Fast-Charging Batteries
Charging speed is the bottleneck limiting the success of electric vehicles. Researchers from Israel and Germany have made a breakthrough.
Fast charging is considered to be a key requirement for widespread economic success of electric vehicles. Current lithium-ion batteries (LIBs) offer high energy density, but while they enable sufficient driving range, they take considerably longer to recharge than traditional vehicles. Multiple properties of the applied anode, cathode, and electrolyte materials influence the fast-charging ability of a battery cell.
In a review published this month in the high impact Journal Advanced Energy Materials, an international team of researchers considers in detail the physicochemical basics of different material combinations, and identify the transport of lithium inside the electrodes as the crucial rate-limiting steps for fast-charging. The group* headed by Professor Yair Ein-Eli and graduate student Ms. Natasha Ronit Levy from the Technion Department of Materials Science and Engineering, and Professor Jürgen Janek and Dr. Manuel Weiss from Giessen University (Institute of Chemical Physics, Germany), identified that lithium-ion diffusion and migration within the active materials inherently slows down the charging process and impose high resistivity.

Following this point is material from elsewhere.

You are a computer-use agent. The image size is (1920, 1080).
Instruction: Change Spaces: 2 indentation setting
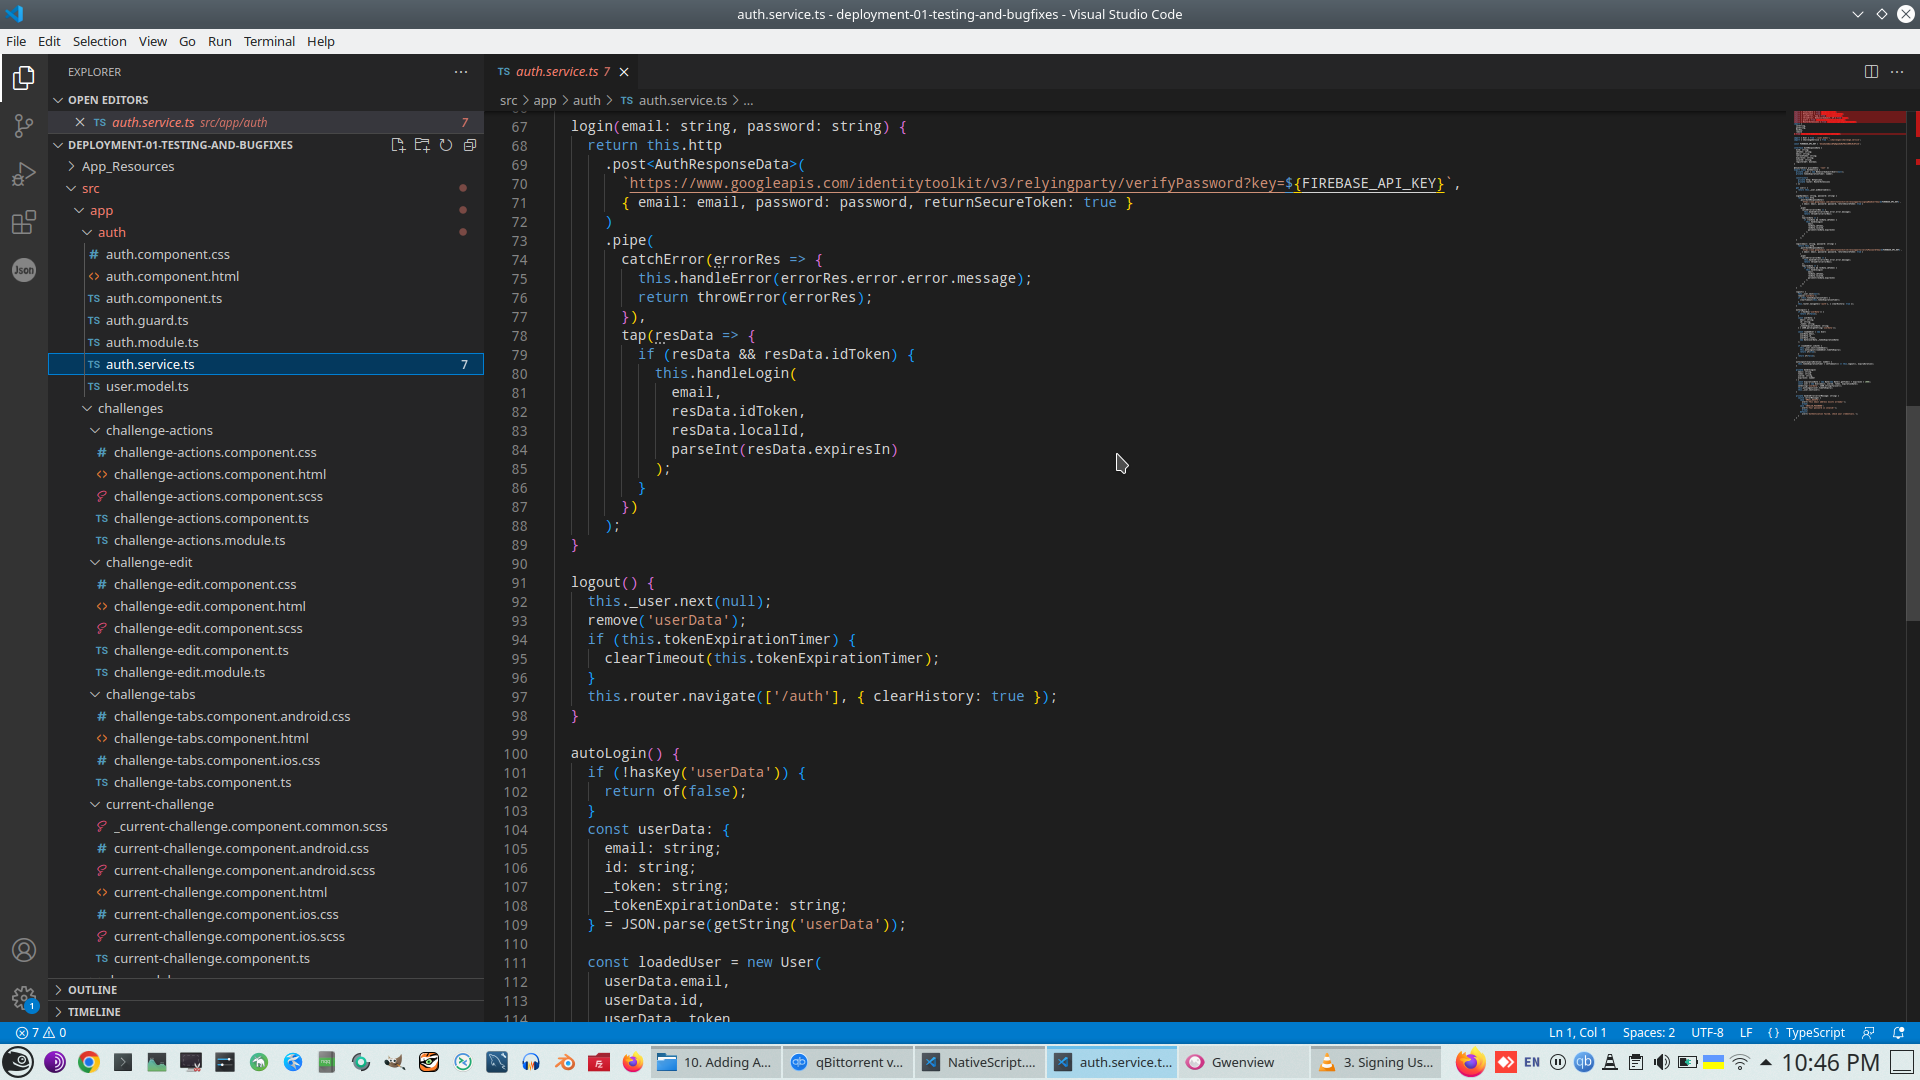pos(1648,1033)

In addition, concentration polarization by a slow lithium-ion transport within the electrolyte phase in the porous electrodes also limits the charging rate. Both kinetic effects are responsible for lithium plating observed on the graphite anodes. Such plating of metallic lithium may lead to a dangerous thermal runaway, resulting in explosion and fire. The conclusions drawn by the researchers from potential and concentration profiles within LIB cells are complemented by extensive literature surveys on anode, cathode, and electrolyte materials. They analyzed advantages and disadvantages of typical LIB materials and offered suggestions for optimum properties on the material and electrode level for fast-charging applications.
* The research groups that took part in the review work were part of the 4th German-Israel Batteries School held in Berlin in 2019: from Israel – Prof. Yair Ein-Eli [Technion] and Prof. Doron Aurbach [Bar-Ilan University]; From Germany – Prof. Jürgen Janek [Giessen University], Prof. Martin Winter [Münster University], and Prof. Margaret Wohlfahrt-Mehrens [Energy Research Center, Ulm]. Financial support was provided by the following entities and foundations: the German Federal Ministry for Education and Research (BMBF) within GIBS 4 bi-national workshop, the Federal Ministry for Economic Affairs and Energy (BMWi), the Israeli Ministry of Science and Technology (MOST), the Planning & Budgeting Committee/Israel Council for Higher Education (CHE), and Fuel Choice Initiative (Prime Minister Office) within the framework of “Israel National Research Center for Electrochemical Propulsion” (INREP 2) and by the Grand Technion Energy Program (GTEP).